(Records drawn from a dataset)
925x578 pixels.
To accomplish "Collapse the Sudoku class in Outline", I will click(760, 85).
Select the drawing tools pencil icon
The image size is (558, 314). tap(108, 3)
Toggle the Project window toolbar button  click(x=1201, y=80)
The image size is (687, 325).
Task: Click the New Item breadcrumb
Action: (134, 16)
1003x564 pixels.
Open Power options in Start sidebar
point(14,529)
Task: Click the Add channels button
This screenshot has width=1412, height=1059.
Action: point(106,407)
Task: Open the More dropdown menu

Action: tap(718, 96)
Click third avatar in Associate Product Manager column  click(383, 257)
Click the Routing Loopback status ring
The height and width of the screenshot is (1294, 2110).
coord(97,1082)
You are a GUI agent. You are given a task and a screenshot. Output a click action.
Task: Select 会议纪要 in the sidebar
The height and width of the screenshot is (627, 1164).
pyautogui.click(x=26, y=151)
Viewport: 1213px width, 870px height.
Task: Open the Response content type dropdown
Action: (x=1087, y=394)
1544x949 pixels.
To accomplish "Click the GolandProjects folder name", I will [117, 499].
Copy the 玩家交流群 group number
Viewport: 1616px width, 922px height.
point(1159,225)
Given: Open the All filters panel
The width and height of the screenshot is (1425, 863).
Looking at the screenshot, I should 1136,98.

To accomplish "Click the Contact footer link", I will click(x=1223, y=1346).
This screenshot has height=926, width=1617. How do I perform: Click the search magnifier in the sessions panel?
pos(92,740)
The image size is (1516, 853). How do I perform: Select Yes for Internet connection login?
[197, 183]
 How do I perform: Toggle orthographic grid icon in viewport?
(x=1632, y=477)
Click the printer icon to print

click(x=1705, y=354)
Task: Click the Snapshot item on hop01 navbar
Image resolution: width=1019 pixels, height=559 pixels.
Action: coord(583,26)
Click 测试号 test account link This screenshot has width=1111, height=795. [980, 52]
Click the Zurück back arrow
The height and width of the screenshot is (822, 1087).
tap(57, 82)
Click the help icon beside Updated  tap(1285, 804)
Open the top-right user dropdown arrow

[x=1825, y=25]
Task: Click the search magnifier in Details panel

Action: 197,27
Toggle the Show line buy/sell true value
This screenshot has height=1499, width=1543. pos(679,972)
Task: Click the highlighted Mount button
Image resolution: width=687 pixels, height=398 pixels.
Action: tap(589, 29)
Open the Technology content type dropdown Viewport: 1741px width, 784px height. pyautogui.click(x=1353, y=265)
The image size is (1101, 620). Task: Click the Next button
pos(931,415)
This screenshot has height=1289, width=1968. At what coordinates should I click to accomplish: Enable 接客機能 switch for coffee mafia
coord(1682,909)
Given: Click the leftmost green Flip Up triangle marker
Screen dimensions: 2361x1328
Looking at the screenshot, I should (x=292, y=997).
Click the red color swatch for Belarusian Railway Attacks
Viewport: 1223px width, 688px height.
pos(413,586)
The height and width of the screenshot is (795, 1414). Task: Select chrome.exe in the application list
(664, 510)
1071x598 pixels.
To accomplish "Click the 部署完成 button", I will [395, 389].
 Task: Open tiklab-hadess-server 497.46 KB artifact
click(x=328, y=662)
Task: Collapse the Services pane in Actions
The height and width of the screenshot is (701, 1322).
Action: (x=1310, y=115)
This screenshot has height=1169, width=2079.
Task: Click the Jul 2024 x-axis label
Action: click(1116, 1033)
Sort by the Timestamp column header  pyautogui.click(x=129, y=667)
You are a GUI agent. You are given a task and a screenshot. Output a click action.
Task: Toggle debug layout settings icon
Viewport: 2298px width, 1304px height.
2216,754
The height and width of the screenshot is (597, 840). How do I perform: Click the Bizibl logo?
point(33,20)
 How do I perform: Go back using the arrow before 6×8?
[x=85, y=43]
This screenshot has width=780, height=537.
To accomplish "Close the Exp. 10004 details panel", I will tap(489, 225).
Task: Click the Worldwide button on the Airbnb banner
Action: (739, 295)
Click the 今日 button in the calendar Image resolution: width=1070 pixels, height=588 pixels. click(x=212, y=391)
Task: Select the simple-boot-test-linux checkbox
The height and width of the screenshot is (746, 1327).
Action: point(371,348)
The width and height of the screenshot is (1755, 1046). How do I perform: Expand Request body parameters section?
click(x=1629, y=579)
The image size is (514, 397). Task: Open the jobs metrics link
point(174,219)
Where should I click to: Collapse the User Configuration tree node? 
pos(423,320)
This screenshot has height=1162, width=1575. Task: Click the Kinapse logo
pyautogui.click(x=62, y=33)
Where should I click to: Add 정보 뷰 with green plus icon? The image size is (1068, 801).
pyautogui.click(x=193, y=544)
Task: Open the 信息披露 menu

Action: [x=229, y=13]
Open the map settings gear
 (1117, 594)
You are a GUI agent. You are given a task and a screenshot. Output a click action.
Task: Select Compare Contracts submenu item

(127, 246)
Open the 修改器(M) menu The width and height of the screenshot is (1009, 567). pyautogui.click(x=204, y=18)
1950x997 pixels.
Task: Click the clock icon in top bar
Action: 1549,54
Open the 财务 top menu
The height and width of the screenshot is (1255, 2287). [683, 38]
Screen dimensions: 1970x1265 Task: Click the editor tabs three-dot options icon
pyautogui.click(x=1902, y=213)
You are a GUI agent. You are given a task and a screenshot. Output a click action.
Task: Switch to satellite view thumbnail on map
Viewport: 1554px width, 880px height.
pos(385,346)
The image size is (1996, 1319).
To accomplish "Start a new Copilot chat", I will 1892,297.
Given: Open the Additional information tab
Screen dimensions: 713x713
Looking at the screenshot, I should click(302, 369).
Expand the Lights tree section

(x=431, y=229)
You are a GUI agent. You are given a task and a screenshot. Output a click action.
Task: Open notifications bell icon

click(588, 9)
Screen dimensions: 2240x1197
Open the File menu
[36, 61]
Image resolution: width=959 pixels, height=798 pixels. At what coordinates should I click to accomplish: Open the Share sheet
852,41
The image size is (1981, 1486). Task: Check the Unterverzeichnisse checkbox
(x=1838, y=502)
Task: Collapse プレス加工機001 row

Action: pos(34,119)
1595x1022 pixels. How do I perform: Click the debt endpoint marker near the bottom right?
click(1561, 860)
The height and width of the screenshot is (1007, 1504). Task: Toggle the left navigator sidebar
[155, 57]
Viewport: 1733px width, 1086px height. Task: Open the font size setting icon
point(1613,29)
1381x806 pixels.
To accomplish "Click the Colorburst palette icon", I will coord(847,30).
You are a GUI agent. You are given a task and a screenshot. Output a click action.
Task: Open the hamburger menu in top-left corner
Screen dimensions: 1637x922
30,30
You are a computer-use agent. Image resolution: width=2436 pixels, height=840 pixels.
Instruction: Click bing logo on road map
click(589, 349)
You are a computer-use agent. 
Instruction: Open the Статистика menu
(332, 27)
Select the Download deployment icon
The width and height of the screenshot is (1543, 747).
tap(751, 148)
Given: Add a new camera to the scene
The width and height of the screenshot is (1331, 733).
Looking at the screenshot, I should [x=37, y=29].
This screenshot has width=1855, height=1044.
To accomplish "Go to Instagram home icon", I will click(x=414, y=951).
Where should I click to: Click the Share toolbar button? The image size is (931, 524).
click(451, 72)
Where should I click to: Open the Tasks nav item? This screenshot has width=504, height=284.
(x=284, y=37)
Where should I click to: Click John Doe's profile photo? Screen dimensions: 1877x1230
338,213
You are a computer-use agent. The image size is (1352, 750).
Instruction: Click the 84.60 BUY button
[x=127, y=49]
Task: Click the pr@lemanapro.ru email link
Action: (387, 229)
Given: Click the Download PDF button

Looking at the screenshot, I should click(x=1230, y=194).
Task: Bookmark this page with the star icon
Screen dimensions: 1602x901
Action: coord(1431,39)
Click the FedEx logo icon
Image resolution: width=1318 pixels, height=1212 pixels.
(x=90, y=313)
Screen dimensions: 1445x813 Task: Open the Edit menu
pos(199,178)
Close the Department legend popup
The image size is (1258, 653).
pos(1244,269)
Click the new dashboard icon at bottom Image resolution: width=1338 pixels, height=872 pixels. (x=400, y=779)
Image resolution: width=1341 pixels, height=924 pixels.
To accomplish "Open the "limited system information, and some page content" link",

> _Problem statement_:
What is the count of lines in the data above containing the string "page"? Write the number and nothing else.

> _Answer to the exercise_:
2